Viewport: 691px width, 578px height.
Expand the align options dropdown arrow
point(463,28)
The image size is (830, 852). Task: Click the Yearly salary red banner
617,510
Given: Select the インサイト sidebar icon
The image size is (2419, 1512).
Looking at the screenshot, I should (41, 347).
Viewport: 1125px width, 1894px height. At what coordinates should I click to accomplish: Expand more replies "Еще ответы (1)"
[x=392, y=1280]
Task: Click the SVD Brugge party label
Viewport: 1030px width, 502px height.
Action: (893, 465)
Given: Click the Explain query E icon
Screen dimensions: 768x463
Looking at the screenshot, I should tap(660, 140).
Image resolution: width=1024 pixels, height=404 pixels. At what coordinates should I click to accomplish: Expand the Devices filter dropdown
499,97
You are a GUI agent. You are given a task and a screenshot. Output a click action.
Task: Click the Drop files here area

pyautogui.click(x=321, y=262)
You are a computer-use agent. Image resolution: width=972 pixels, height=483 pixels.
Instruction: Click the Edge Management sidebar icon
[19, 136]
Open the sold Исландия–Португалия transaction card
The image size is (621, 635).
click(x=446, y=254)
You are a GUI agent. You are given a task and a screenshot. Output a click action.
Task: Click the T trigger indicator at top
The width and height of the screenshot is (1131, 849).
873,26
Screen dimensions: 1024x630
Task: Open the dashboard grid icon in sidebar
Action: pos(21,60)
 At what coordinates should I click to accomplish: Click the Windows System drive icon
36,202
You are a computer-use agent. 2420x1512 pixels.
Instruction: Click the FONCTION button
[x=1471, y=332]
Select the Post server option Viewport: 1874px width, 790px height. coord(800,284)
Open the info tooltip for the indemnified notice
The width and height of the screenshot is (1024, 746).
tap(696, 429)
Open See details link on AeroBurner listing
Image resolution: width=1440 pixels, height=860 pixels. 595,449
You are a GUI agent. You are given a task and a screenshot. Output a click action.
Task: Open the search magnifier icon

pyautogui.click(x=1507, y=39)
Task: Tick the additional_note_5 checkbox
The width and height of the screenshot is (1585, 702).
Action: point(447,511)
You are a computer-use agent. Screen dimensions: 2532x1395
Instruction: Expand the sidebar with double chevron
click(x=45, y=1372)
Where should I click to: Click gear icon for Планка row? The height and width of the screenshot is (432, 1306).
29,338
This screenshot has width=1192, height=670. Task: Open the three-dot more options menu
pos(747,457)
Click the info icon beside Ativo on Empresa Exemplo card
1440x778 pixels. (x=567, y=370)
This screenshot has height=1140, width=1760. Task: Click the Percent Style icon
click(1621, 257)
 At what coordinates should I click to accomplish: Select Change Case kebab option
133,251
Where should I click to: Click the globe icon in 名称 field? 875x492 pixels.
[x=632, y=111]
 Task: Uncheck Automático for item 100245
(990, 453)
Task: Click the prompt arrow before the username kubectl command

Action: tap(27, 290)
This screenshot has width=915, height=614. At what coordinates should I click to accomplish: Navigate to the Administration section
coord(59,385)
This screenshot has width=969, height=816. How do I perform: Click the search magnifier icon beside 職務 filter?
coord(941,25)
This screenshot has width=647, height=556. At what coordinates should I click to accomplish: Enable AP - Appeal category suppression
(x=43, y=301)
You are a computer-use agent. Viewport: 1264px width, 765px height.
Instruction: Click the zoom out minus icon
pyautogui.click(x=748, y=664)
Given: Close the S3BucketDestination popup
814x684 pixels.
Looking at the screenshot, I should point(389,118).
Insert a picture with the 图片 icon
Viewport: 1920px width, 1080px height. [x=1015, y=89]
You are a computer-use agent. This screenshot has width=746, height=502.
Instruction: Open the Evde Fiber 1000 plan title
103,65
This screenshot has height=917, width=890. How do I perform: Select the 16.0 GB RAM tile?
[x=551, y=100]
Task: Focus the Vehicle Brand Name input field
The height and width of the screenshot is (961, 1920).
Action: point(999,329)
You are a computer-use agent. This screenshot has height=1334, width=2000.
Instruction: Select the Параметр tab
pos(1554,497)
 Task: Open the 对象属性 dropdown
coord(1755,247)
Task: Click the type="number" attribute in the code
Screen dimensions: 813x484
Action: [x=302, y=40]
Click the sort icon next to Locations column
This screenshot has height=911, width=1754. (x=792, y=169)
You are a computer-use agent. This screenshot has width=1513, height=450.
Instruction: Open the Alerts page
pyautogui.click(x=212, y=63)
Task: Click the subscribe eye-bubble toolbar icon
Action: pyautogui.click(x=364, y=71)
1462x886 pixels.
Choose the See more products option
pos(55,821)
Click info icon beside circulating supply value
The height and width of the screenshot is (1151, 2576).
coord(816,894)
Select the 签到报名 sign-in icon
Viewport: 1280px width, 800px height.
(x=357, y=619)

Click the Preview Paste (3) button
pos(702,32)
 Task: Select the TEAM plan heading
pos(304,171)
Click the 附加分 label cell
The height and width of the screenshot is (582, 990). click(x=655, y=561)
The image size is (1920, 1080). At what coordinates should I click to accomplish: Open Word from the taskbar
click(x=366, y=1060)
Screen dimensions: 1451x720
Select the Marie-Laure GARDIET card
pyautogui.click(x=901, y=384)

*Your goal*
Copy the items above word for word, from the first line through the line containing "pyautogui.click(x=321, y=262)", including that line.

*Correct result*
Viewport: 691px width, 578px height.
Expand the align options dropdown arrow
point(463,28)
The image size is (830, 852). Task: Click the Yearly salary red banner
617,510
Given: Select the インサイト sidebar icon
The image size is (2419, 1512).
Looking at the screenshot, I should (41, 347).
Viewport: 1125px width, 1894px height. At what coordinates should I click to accomplish: Expand more replies "Еще ответы (1)"
[x=392, y=1280]
Task: Click the SVD Brugge party label
Viewport: 1030px width, 502px height.
Action: (893, 465)
Given: Click the Explain query E icon
Screen dimensions: 768x463
Looking at the screenshot, I should tap(660, 140).
Image resolution: width=1024 pixels, height=404 pixels. At what coordinates should I click to accomplish: Expand the Devices filter dropdown
499,97
You are a GUI agent. You are given a task and a screenshot. Output a click action.
Task: Click the Drop files here area

pyautogui.click(x=321, y=262)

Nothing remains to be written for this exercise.